Victor Davis Hanson, an accomplished author, Senior Fellow at the Hoover Institution, and classics professor, recently wrote in a piece titled “Honesty About Iraq, How are we doing?” that while we easily won the war to remove Saddam, a second war started immediately after. In it,

“Our soldiers are fighting brilliantly, and history will record they are defeating the enemy while suffering historically low casualties. But if the sacrifice of American youth is not tied – daily, hourly – to larger strategic and humanitarian goals by eloquent statesmen who believe in the mission, then cynicism follows and, with it, despair.”

That statement is incredibly important – and it goes to the larger failure of almost every elected Republican in the nation who supports the effort to win in Iraq.

Hanson points to a principle that applies for all matters of policy. If we are going to stay and fight in Iraq –

“…then we must start using our vast cultural and media resources to explain what is at stake – in a strategic and humanitarian sense – and precisely what it is costing America and why it in the long run is worth it, and how we have adjusted to counter our enemies who in the last four years have not won in Iraq or anywhere else either.”

Hanson calls what we’ve seen up until now from our political leadership on this “critical information” front is “relative inaction.”

Note the words “relative inaction.” I couldn’t agree more.

Hanson said exactly what’s needed:

“So more explanation, less assertion; more debate with, rather than dismissal of, critics. And the final irony? The more brutal honesty, the less euphemism and generalities, the more Americans will accept the challenge.”

The Republican Party doesn’t lack for good ideas. It lacks people able to run for office who can sell them.

In former Defense Secretary Donald Rumsfeld new book, “Known and Unknown,” Rumsfeld addressed the Administration’s failures several times when it came to informing and shaping public opinion about the wars in Afghanistan and Iraq.

I have argued that this failure was far more the failure of the hundreds of Republican elected officials in Congress and across the country. No Administration can have a conversation with 300 million people without all hands on deck.

Lately our Republican majority in the U.S. House is doing better than I’ve ever seen it as far as reaching out to the public, but obviously there’s a lot of room for improvement.
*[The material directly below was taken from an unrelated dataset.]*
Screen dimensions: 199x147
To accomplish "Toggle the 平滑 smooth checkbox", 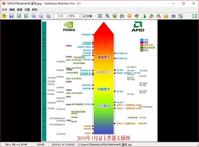I will tap(85, 16).

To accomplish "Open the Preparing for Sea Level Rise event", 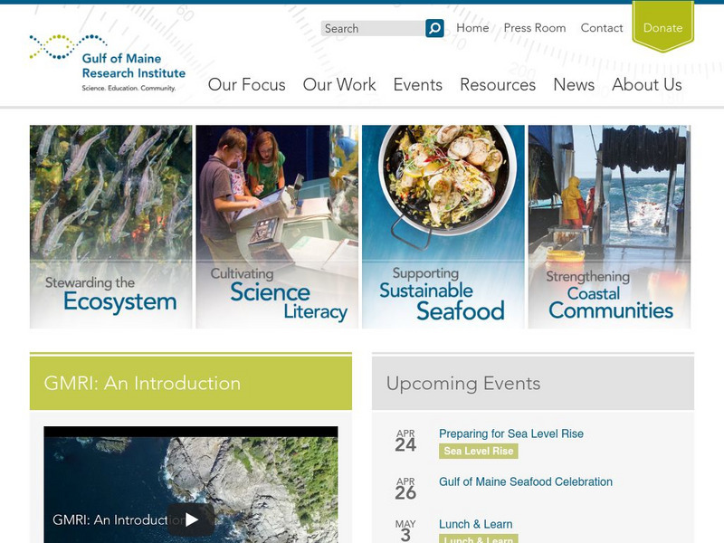I will click(x=511, y=433).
The U.S. Senate Republicans, not having a majority, don’t seem to be nearly as aggressive as their counterparts in the house – but there are a few exceptional senators speaking out such as Rand Paul and Jim DeMint.

At the state level, if our state house GOP caucus has an agenda, it hasn’t reached my eyes or ears. The state senate GOP caucus, on the other hand, has been putting out some great materials. I only wish they’d hire private sector public relations pros to help them reach more Illinoisans with that important information.

Back to Rumsfeld’s book. Between pages 602 and 625 he touches on the topic of communication several times. He bemoans “…the absence of a concerted effort to confront major untruths as they were continuously repeated,” and about the “avalanche of largely unrebutted misinformation…”

“Because those arguments were not countered effectively, they prevailed in the public debate. Half truths, distortions, and outright lies were too often met with little or no rebuttal. There is plenty of blame to share for the failures in communication.”

On every issue – government spending, energy policy, taxpayer funded schools, health care, etc. – it’s the same. And our side – the Republican side – the conservative side – has, for decades, failed miserably to reach enough Americans with an effectively made argument why limited government, a free market, and traditional values-informed social fabric are the way to a strong, stable, and increasingly prosperous country.